- [Source records]:
-----

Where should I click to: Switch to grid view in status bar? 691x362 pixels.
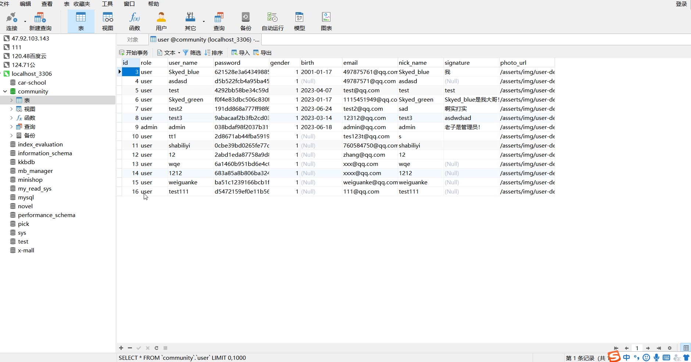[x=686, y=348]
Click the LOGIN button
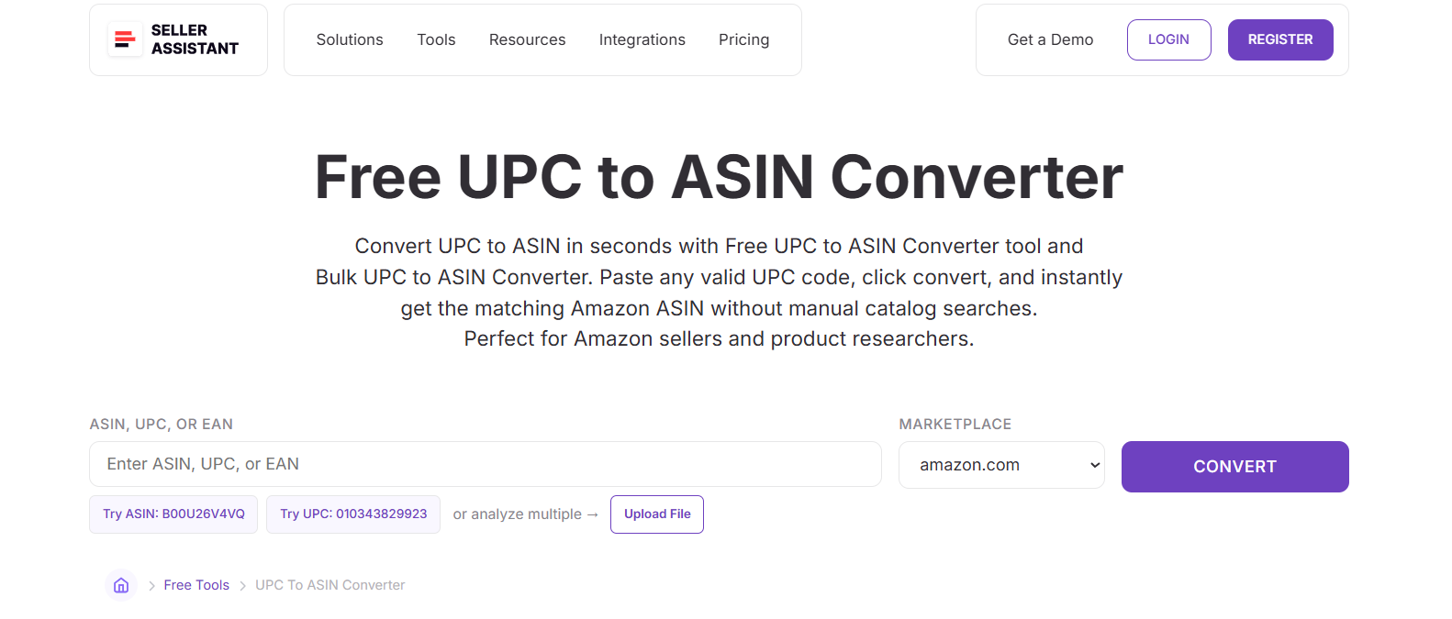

-----

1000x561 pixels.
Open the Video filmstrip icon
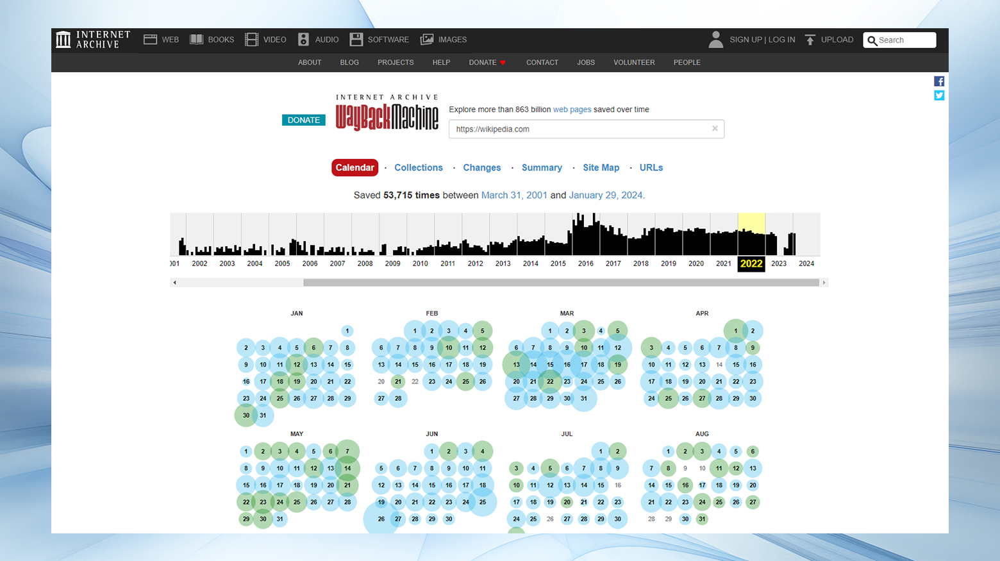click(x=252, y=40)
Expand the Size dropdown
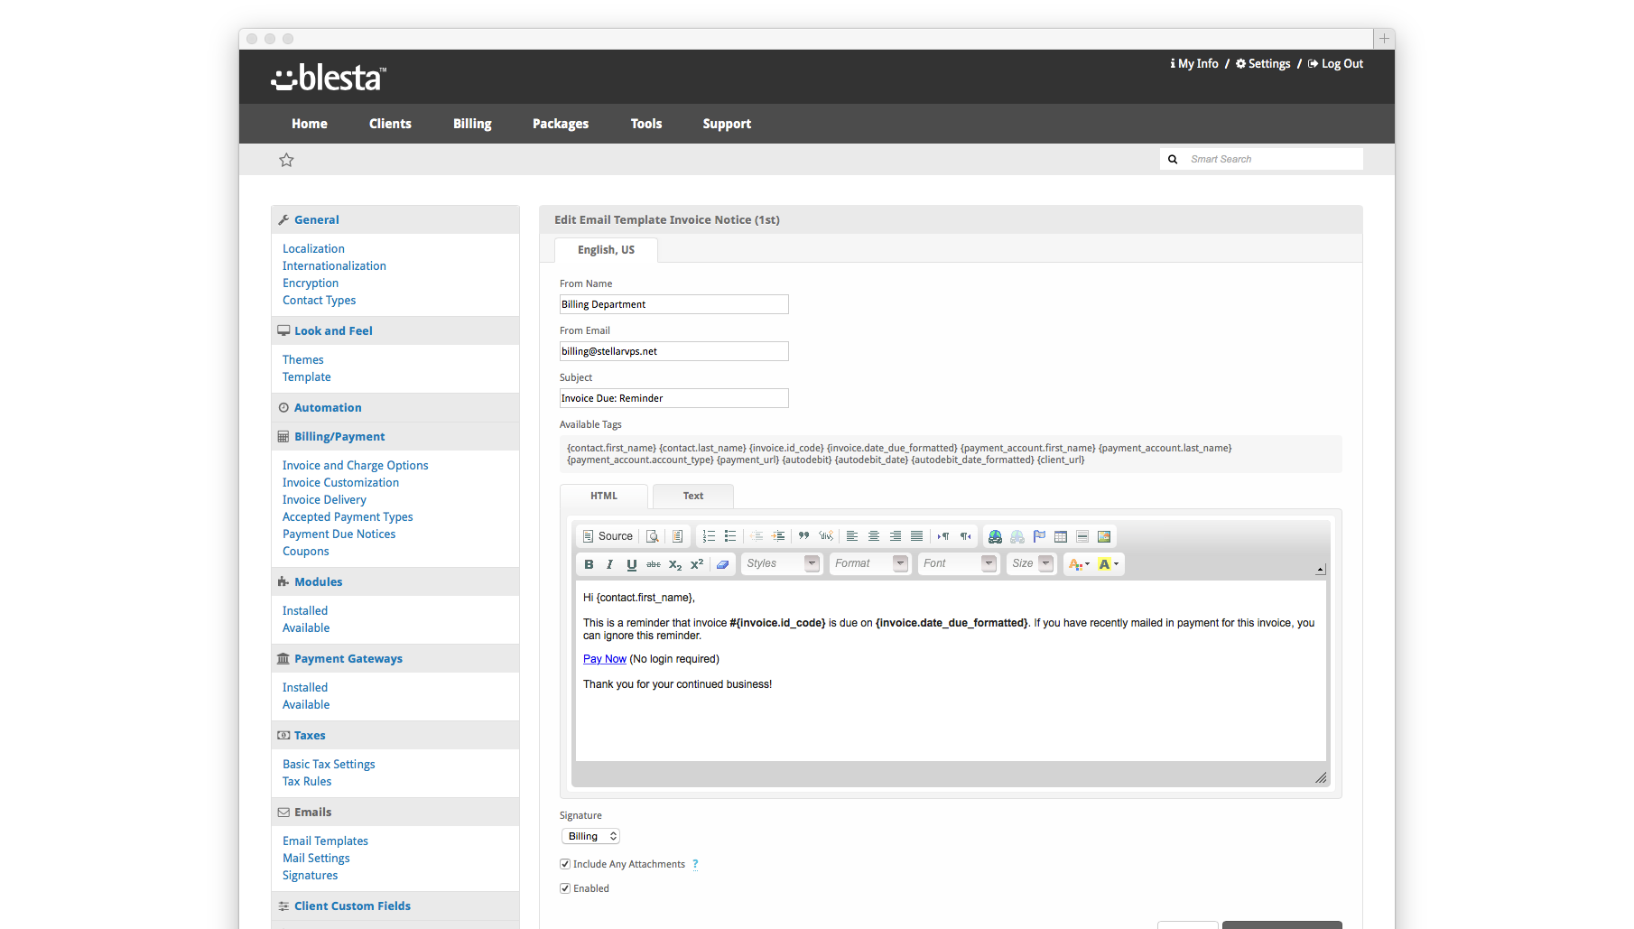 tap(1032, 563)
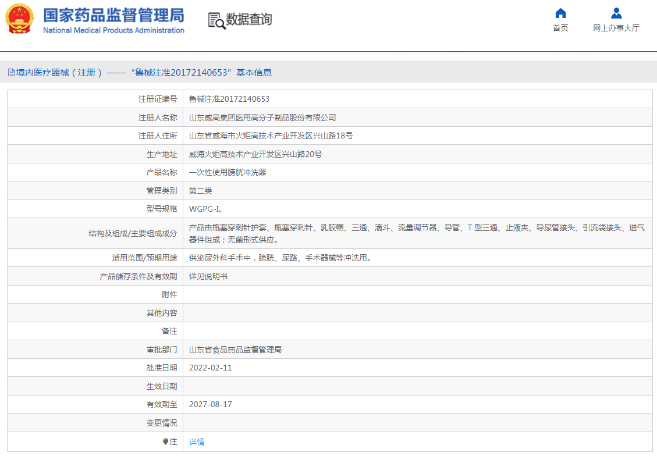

-----

- [Task description]:
Take the lines above starting at the one containing "Where should I" and ending at the one containing "Click the LOGIN button", and print them again exactly, without pictures.

- [Written solution]:
Where should I click to: Switch to grid view in status bar? 691x362 pixels.
[x=686, y=348]
Click the LOGIN button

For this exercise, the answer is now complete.